Two state agencies have signed off on the proposed partnership between two of Puget Sound’s largest health care organizations, Swedish Health Services and Providence Health &Services.
But the deal still needs approval from the Federal Trade Commission to move ahead.
The planned affiliation between Seattle-based Swedish Health Services and Renton-based Providence Health &Services is being reviewed for antitrust issues, to see if the merger could significantly dampen competition.
On Dec. 29, the state Attorney General’s office notified the two organizations that it would not take action to block the proposed affiliation, but reserved the right to ask questions or take actions as the alliance proceeds.
The state Department of Health, in a Dec. 19 letter to Providence and Swedish, said that it had decided not to require a review process, which can be lengthy, called a certificate of need. As one example, the state agency can launch these types of reviews when a new hospital is being proposed.
Although the letters from the two state agencies represent stepping stones on the way to final approval, neither Swedish nor Providence had much to say about it.
“We’re pleased with the progress of the regulatory review,” said Ed Boyle, a Swedish spokesman. “And as we’ve said, we believe this will be good for the community.”
Dave Brooks, chief executive of Providence Regional Medical Center Everett, said in a statement that he, too, is pleased with the process. The regulatory review is proceeding as expected, he added.
The Everett hospital is the largest in a proposed new division of Providence Health &Services, which would also include Swedish Health &Services.

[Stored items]

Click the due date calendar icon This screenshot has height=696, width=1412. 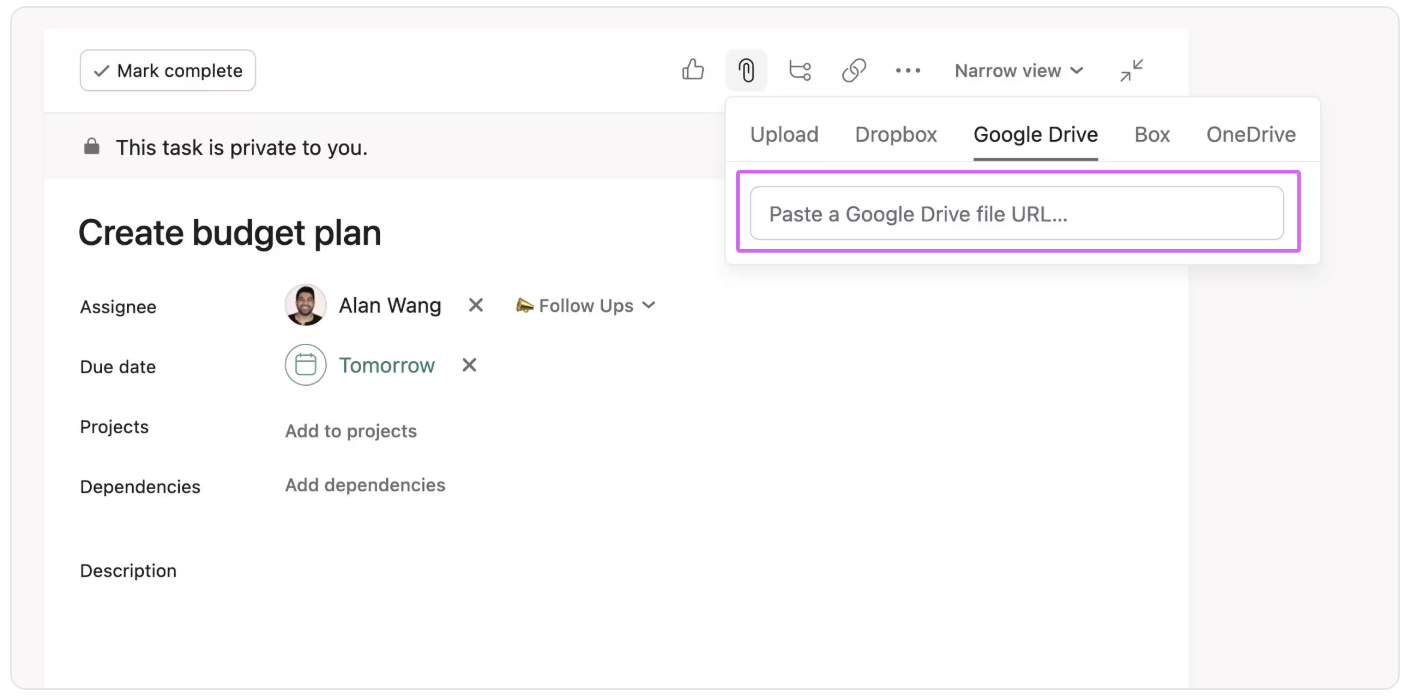306,365
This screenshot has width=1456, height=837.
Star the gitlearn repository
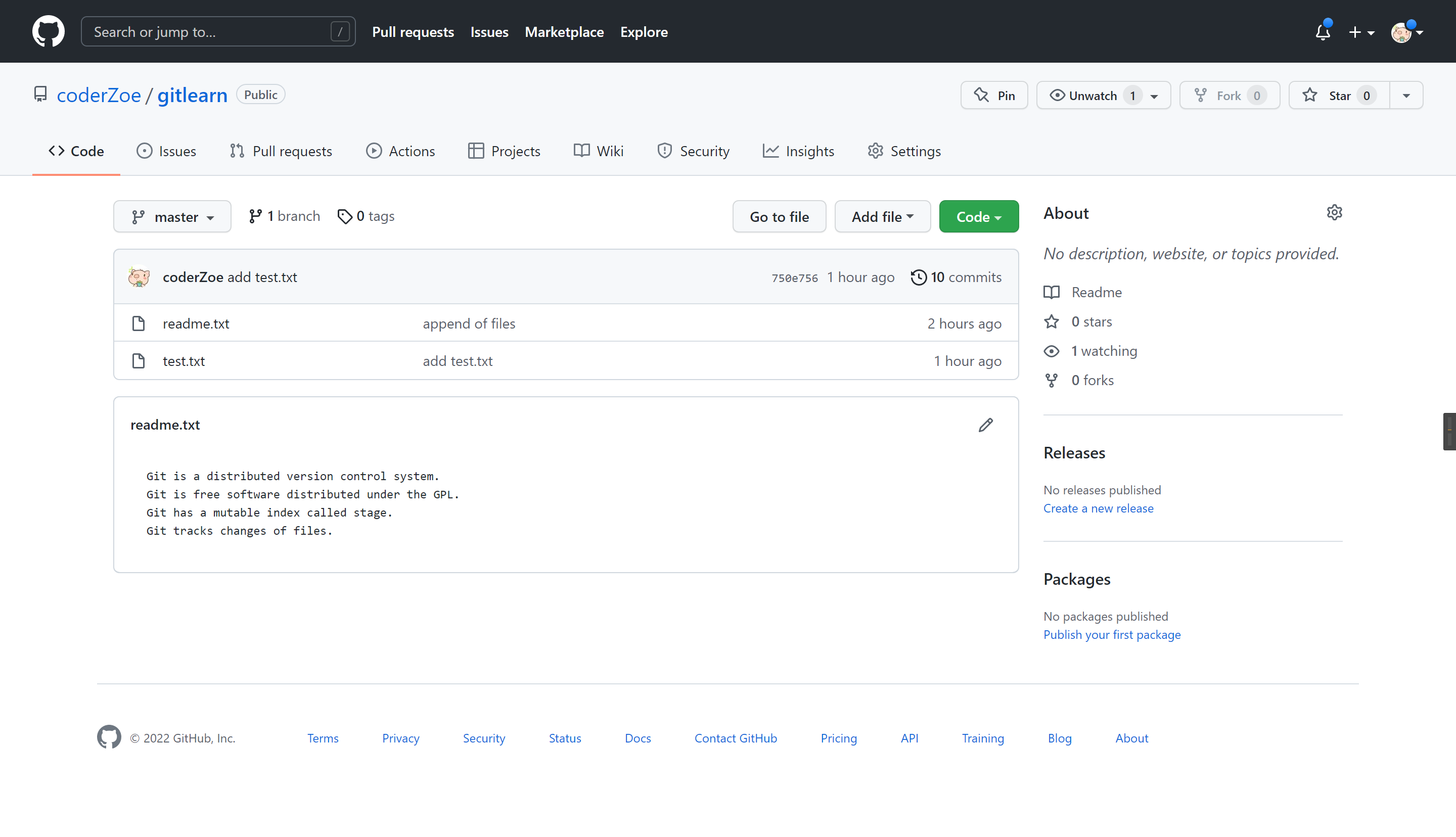[x=1339, y=96]
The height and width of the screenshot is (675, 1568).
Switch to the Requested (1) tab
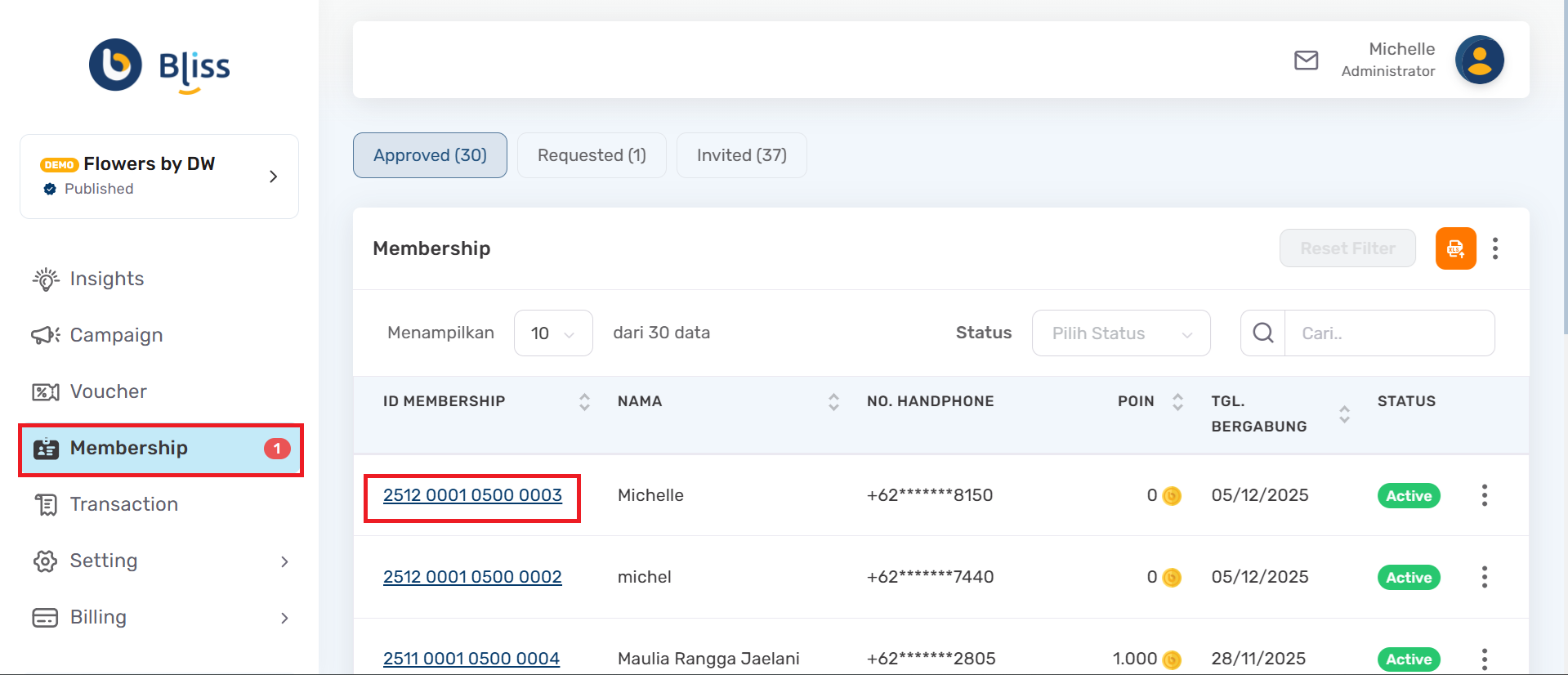[592, 155]
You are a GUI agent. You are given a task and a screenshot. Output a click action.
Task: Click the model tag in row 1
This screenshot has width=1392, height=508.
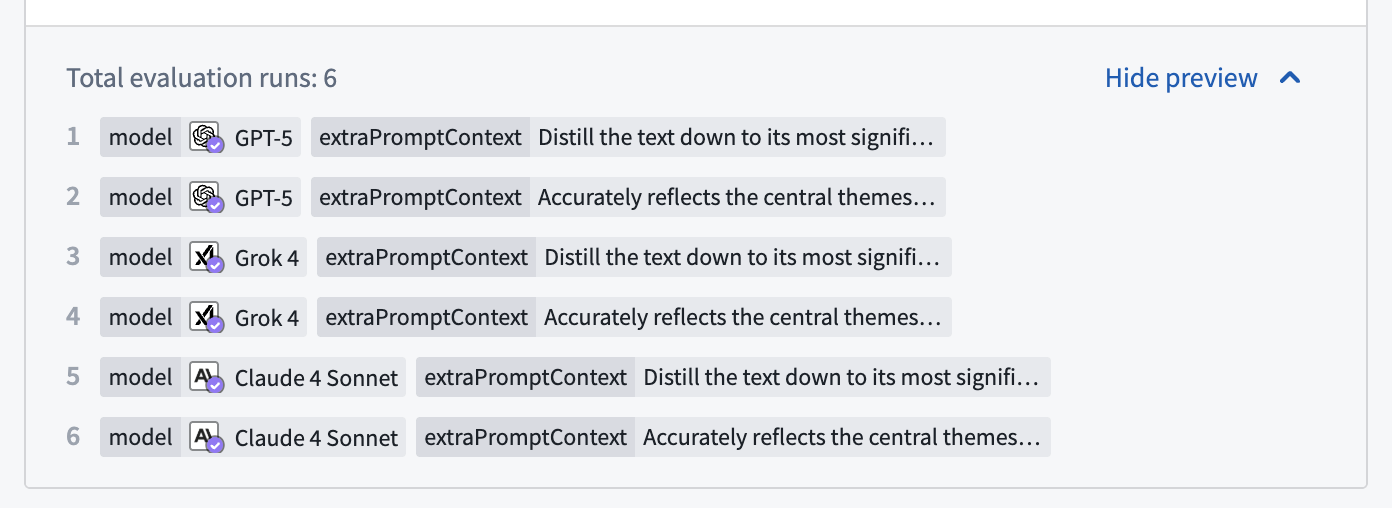pos(141,138)
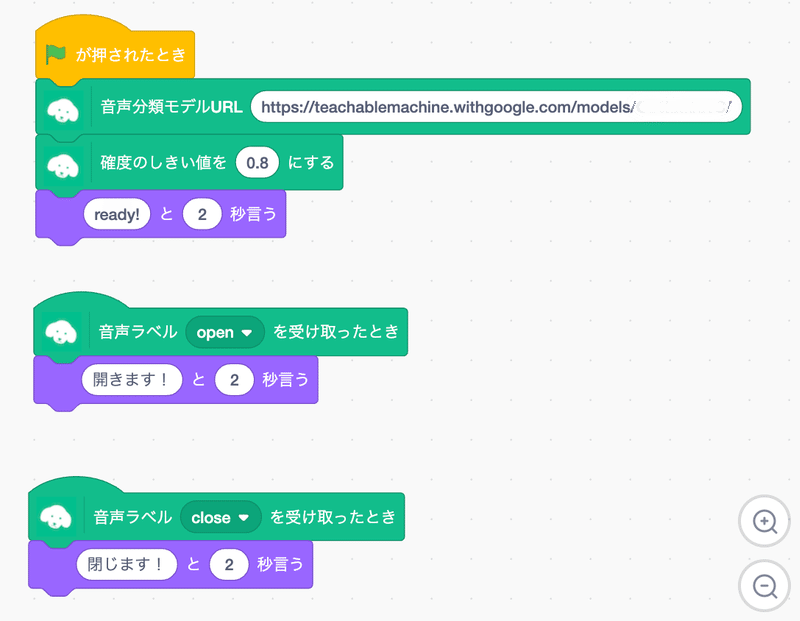Click the zoom-out magnifier icon
The width and height of the screenshot is (800, 621).
point(764,587)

*LIST OF TASKS*
- 1) Answer these about the news report on the Swedish–Providence affiliation:
(a) Which state agency sent its letter to the two organizations on Dec. 19?
(b) Who is the Swedish spokesman quoted?
(c) Which federal body still has to approve the deal?
- 2) Swap "antitrust issues" for "competition concerns" in the news report on the Swedish–Providence affiliation, and write out the stretch from "Two state agencies have" through "the alliance proceeds.".
- 3) Continue the news report on the Swedish–Providence affiliation, starting after its last sentence.

*RESULTS IN ORDER*
- 1)
(a) The state Department of Health
(b) Ed Boyle
(c) The Federal Trade Commission

- 2)
Two state agencies have signed off on the proposed partnership between two of Puget Sound’s largest health care organizations, Swedish Health Services and Providence Health &Services.
But the deal still needs approval from the Federal Trade Commission to move ahead.
The planned affiliation between Seattle-based Swedish Health Services and Renton-based Providence Health &Services is being reviewed for competition concerns, to see if the merger could significantly dampen competition.
On Dec. 29, the state Attorney General’s office notified the two organizations that it would not take action to block the proposed affiliation, but reserved the right to ask questions or take actions as the alliance proceeds.

- 3)
The proposed partnerships was announced in October. At the time, representatives of the two organizations said they thought that if the partnership were approved, it would save money and provide better service for patients.
The proposal calls for the parent organization of Providence Regional Medical Center Everett and Seattle-based Swedish Health Service to form a new nonprofit health care system.
Both Swedish and Providence would keep their names, but share resources.
In Snohomish County, Providence not only operates the county’s largest hospital, located in Everett, but a string of health care clinics and a hospice service.
Swedish, meanwhile, took over operation in 2010 of the former Stevens Hospital in Edmonds, now called Swedish/Edmonds. It also operates a satellite emergency room near the 128th Street exit of I-5 south of Everett.
Overall, Swedish operates five hospitals and more than 70 primary care clinics, and it has a workforce of 11,000 people.
Providence Health &Services, based in Renton, has 27 hospital and other medical facilities in five Western states stretching from Alaska to California, employing nearly 53,000 people.
It was founded by the Catholic Sisters of Providence.